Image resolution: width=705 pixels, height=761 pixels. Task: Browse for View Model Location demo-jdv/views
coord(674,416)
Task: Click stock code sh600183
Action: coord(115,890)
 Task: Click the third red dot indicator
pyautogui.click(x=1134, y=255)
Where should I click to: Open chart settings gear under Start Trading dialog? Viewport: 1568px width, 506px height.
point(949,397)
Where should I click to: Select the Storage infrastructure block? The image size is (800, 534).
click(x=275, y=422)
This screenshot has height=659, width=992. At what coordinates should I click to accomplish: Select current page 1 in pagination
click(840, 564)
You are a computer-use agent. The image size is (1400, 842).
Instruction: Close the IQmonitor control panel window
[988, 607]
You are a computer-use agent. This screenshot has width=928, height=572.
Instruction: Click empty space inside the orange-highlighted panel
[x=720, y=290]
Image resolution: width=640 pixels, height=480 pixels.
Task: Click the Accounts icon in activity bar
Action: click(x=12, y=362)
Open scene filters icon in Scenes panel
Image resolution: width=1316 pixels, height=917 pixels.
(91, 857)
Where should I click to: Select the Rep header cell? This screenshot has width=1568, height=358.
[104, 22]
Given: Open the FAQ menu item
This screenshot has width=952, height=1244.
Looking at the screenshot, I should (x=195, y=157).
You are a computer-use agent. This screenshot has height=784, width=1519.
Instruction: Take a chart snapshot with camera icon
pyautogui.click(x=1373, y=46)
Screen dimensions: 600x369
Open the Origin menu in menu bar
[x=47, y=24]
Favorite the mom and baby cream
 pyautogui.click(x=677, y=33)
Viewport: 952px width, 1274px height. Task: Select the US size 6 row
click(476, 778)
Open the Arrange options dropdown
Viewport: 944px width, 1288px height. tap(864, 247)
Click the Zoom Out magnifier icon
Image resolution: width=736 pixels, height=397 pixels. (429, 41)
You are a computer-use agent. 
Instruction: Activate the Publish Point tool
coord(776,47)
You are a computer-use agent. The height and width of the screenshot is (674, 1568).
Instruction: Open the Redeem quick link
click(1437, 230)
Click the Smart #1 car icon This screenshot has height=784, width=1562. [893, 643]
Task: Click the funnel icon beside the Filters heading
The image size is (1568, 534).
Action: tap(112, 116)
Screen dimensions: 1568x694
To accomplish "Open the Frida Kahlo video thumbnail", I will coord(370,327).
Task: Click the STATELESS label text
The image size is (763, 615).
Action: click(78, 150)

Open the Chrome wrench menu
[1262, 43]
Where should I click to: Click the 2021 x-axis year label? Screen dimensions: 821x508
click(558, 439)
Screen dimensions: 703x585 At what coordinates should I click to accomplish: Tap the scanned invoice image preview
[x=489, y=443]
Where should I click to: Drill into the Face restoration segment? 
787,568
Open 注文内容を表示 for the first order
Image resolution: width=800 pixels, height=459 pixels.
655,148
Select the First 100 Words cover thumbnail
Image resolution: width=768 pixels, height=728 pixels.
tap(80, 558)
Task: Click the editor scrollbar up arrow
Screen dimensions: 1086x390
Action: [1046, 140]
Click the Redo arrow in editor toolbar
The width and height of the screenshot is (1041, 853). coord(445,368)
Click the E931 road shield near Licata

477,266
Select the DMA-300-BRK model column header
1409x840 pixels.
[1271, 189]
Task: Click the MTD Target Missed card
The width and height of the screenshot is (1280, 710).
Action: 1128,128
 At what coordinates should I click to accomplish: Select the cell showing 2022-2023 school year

┄┄┄┄┄┄

Repeat each of the records exactly as written.

*WRITTEN REPLY*:
Image resolution: width=705 pixels, height=761 pixels. Task: Browse for View Model Location demo-jdv/views
coord(674,416)
Task: Click stock code sh600183
Action: coord(115,890)
 Task: Click the third red dot indicator
pyautogui.click(x=1134, y=255)
Where should I click to: Open chart settings gear under Start Trading dialog? Viewport: 1568px width, 506px height.
point(949,397)
Where should I click to: Select the Storage infrastructure block? The image size is (800, 534).
click(x=275, y=422)
This screenshot has height=659, width=992. At what coordinates should I click to accomplish: Select current page 1 in pagination
click(840, 564)
You are a computer-use agent. The image size is (1400, 842).
Instruction: Close the IQmonitor control panel window
[988, 607]
You are a computer-use agent. This screenshot has width=928, height=572.
Instruction: Click empty space inside the orange-highlighted panel
[x=720, y=290]
Image resolution: width=640 pixels, height=480 pixels.
Task: Click the Accounts icon in activity bar
Action: click(x=12, y=362)
Open scene filters icon in Scenes panel
Image resolution: width=1316 pixels, height=917 pixels.
(91, 857)
Where should I click to: Select the Rep header cell? This screenshot has width=1568, height=358.
[104, 22]
Given: Open the FAQ menu item
This screenshot has width=952, height=1244.
Looking at the screenshot, I should (x=195, y=157).
You are a computer-use agent. This screenshot has height=784, width=1519.
Instruction: Take a chart snapshot with camera icon
pyautogui.click(x=1373, y=46)
Screen dimensions: 600x369
Open the Origin menu in menu bar
[x=47, y=24]
Favorite the mom and baby cream
 pyautogui.click(x=677, y=33)
Viewport: 952px width, 1274px height. Task: Select the US size 6 row
click(476, 778)
Open the Arrange options dropdown
Viewport: 944px width, 1288px height. tap(864, 247)
Click the Zoom Out magnifier icon
Image resolution: width=736 pixels, height=397 pixels. (429, 41)
You are a computer-use agent. 
Instruction: Activate the Publish Point tool
coord(776,47)
You are a computer-use agent. The height and width of the screenshot is (674, 1568).
Instruction: Open the Redeem quick link
click(1437, 230)
Click the Smart #1 car icon This screenshot has height=784, width=1562. [893, 643]
Task: Click the funnel icon beside the Filters heading
The image size is (1568, 534).
Action: tap(112, 116)
Screen dimensions: 1568x694
To accomplish "Open the Frida Kahlo video thumbnail", I will coord(370,327).
Task: Click the STATELESS label text
The image size is (763, 615).
Action: click(78, 150)

Open the Chrome wrench menu
[1262, 43]
Where should I click to: Click the 2021 x-axis year label? Screen dimensions: 821x508
click(558, 439)
Screen dimensions: 703x585 At what coordinates should I click to accomplish: Tap the scanned invoice image preview
[x=489, y=443]
Where should I click to: Drill into the Face restoration segment? 
787,568
Open 注文内容を表示 for the first order
Image resolution: width=800 pixels, height=459 pixels.
655,148
Select the First 100 Words cover thumbnail
Image resolution: width=768 pixels, height=728 pixels.
tap(80, 558)
Task: Click the editor scrollbar up arrow
Screen dimensions: 1086x390
Action: [1046, 140]
Click the Redo arrow in editor toolbar
The width and height of the screenshot is (1041, 853). coord(445,368)
Click the E931 road shield near Licata

477,266
Select the DMA-300-BRK model column header
1409x840 pixels.
[1271, 189]
Task: Click the MTD Target Missed card
The width and height of the screenshot is (1280, 710).
Action: 1128,128
 At what coordinates should I click to accomplish: Select the cell showing 2022-2023 school year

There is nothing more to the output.